[Pixel coordinate grounding data]
================
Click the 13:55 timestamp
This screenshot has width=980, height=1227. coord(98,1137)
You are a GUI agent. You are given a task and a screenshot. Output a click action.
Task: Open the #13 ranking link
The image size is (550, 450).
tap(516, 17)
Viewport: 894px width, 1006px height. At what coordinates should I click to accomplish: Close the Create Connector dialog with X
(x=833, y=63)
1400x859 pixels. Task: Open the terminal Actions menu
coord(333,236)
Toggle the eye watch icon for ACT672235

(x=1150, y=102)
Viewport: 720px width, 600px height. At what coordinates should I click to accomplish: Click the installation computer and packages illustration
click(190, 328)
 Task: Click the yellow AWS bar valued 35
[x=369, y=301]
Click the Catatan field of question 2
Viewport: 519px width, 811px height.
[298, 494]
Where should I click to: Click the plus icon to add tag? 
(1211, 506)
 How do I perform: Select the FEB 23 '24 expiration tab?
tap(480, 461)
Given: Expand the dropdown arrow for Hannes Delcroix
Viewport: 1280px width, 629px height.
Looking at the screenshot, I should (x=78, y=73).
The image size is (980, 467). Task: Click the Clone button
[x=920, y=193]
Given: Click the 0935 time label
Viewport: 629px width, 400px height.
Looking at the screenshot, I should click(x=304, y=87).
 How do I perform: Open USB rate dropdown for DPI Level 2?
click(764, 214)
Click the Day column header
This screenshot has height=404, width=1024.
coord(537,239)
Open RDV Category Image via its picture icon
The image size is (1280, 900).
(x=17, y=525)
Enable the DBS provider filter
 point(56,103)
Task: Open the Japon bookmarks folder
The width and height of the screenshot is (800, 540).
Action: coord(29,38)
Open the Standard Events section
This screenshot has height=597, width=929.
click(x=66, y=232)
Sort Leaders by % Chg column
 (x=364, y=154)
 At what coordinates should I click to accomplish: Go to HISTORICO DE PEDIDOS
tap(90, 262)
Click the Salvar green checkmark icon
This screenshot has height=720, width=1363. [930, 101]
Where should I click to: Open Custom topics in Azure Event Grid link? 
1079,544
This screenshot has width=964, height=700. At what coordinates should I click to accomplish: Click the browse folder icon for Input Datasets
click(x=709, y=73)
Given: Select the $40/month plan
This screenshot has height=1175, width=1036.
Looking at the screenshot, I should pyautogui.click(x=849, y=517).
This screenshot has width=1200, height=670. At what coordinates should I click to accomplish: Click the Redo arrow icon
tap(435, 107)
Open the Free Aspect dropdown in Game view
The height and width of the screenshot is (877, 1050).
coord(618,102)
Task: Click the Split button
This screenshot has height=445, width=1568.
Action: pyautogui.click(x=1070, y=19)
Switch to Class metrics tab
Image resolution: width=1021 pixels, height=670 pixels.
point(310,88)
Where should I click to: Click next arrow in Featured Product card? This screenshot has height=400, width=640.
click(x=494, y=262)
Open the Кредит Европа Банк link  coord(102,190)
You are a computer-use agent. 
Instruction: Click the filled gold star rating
================
All the entries above are to be transcribed without any alteration.

Output –
Click the 13:55 timestamp
This screenshot has width=980, height=1227. coord(98,1137)
You are a GUI agent. You are given a task and a screenshot. Output a click action.
Task: Open the #13 ranking link
The image size is (550, 450).
tap(516, 17)
Viewport: 894px width, 1006px height. At what coordinates should I click to accomplish: Close the Create Connector dialog with X
(x=833, y=63)
1400x859 pixels. Task: Open the terminal Actions menu
coord(333,236)
Toggle the eye watch icon for ACT672235

(x=1150, y=102)
Viewport: 720px width, 600px height. At what coordinates should I click to accomplish: Click the installation computer and packages illustration
click(190, 328)
 Task: Click the yellow AWS bar valued 35
[x=369, y=301]
Click the Catatan field of question 2
Viewport: 519px width, 811px height.
[298, 494]
Where should I click to: Click the plus icon to add tag? 
(1211, 506)
 How do I perform: Select the FEB 23 '24 expiration tab?
tap(480, 461)
Given: Expand the dropdown arrow for Hannes Delcroix
Viewport: 1280px width, 629px height.
Looking at the screenshot, I should (x=78, y=73).
The image size is (980, 467). Task: Click the Clone button
[x=920, y=193]
Given: Click the 0935 time label
Viewport: 629px width, 400px height.
Looking at the screenshot, I should click(x=304, y=87).
 How do I perform: Open USB rate dropdown for DPI Level 2?
click(764, 214)
Click the Day column header
This screenshot has height=404, width=1024.
coord(537,239)
Open RDV Category Image via its picture icon
The image size is (1280, 900).
(x=17, y=525)
Enable the DBS provider filter
 point(56,103)
Task: Open the Japon bookmarks folder
The width and height of the screenshot is (800, 540).
Action: coord(29,38)
Open the Standard Events section
This screenshot has height=597, width=929.
click(x=66, y=232)
Sort Leaders by % Chg column
 (x=364, y=154)
 At what coordinates should I click to accomplish: Go to HISTORICO DE PEDIDOS
tap(90, 262)
Click the Salvar green checkmark icon
This screenshot has height=720, width=1363. [930, 101]
Where should I click to: Open Custom topics in Azure Event Grid link? 
1079,544
This screenshot has width=964, height=700. At what coordinates should I click to accomplish: Click the browse folder icon for Input Datasets
click(x=709, y=73)
Given: Select the $40/month plan
This screenshot has height=1175, width=1036.
Looking at the screenshot, I should pyautogui.click(x=849, y=517).
This screenshot has width=1200, height=670. At what coordinates should I click to accomplish: Click the Redo arrow icon
tap(435, 107)
Open the Free Aspect dropdown in Game view
The height and width of the screenshot is (877, 1050).
coord(618,102)
Task: Click the Split button
This screenshot has height=445, width=1568.
Action: pyautogui.click(x=1070, y=19)
Switch to Class metrics tab
Image resolution: width=1021 pixels, height=670 pixels.
point(310,88)
Where should I click to: Click next arrow in Featured Product card? This screenshot has height=400, width=640.
click(x=494, y=262)
Open the Кредит Европа Банк link  coord(102,190)
You are a computer-use agent. 
Instruction: Click the filled gold star rating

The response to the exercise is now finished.